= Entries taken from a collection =

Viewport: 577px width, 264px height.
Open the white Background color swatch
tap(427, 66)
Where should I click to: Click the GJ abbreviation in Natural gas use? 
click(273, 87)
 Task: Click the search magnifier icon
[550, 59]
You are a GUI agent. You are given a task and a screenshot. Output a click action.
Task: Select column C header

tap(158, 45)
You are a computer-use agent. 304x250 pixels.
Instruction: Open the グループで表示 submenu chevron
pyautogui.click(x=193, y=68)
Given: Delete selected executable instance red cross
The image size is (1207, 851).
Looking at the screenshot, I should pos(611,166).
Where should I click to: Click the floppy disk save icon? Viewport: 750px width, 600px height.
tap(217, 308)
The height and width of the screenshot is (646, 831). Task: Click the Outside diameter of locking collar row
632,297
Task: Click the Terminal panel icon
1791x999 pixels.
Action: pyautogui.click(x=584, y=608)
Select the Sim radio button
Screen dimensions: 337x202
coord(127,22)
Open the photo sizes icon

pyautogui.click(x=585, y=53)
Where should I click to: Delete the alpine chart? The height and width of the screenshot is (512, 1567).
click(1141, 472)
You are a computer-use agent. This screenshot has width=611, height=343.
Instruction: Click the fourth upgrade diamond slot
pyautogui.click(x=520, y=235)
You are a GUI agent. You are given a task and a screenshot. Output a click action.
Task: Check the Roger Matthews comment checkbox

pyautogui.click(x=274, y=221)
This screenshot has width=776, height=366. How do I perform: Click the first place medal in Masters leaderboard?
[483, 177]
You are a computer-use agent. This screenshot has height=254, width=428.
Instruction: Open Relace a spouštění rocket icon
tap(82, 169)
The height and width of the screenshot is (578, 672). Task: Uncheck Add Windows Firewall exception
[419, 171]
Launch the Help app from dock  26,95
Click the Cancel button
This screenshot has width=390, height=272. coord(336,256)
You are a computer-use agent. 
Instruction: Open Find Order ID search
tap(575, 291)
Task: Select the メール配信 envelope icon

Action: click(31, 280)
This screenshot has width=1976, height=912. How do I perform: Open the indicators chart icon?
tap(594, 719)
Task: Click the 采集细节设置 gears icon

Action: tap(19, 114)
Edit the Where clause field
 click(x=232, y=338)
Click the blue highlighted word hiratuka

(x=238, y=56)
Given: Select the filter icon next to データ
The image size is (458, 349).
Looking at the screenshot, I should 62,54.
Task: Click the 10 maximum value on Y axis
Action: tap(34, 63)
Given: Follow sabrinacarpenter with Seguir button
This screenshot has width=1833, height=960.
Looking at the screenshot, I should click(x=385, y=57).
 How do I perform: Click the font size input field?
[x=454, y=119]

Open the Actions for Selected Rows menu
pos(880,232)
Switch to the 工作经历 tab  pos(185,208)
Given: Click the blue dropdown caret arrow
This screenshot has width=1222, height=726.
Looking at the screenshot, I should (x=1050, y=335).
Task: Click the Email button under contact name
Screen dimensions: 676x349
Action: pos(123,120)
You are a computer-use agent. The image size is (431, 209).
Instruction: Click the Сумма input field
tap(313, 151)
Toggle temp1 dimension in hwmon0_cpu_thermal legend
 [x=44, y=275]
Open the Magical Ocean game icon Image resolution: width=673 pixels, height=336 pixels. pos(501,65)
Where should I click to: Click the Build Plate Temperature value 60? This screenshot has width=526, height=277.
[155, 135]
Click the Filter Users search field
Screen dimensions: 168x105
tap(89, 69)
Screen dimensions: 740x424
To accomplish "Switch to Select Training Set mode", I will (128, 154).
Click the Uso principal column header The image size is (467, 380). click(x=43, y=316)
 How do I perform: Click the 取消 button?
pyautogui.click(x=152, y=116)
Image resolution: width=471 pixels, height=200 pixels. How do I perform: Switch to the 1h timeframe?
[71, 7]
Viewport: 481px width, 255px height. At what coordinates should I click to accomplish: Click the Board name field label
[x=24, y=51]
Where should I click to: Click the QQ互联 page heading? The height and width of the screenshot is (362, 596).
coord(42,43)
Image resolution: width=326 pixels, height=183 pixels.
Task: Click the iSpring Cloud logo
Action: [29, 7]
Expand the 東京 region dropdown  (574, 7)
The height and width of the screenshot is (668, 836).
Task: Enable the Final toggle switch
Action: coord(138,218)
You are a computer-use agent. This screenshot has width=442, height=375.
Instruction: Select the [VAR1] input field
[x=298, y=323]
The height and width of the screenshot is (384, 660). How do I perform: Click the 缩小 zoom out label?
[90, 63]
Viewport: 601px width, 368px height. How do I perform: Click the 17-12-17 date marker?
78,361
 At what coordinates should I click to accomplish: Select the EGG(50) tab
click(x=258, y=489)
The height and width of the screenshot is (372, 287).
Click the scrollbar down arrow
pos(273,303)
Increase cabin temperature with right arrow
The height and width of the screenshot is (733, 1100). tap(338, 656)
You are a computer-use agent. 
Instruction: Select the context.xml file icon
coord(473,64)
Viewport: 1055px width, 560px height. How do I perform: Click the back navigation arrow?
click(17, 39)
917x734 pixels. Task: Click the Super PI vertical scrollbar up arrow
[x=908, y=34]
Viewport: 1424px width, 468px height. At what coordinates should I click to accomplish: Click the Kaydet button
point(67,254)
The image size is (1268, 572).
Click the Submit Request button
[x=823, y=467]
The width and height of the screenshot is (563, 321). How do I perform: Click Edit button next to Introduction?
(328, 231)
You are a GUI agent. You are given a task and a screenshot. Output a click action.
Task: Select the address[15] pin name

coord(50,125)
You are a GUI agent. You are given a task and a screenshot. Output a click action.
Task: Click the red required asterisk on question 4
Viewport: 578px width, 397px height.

= Exercise instructions =
Return every line from the records above that holds the word "computer".

= Exercise result =
You are a computer-use agent. 304x250 pixels.
You are a computer-use agent. This screenshot has width=611, height=343.
You are a computer-use agent. This screenshot has height=254, width=428.
You are a computer-use agent. 
You are a computer-use agent. The image size is (431, 209).
You are a computer-use agent. This screenshot has width=442, height=375.
You are a computer-use agent. 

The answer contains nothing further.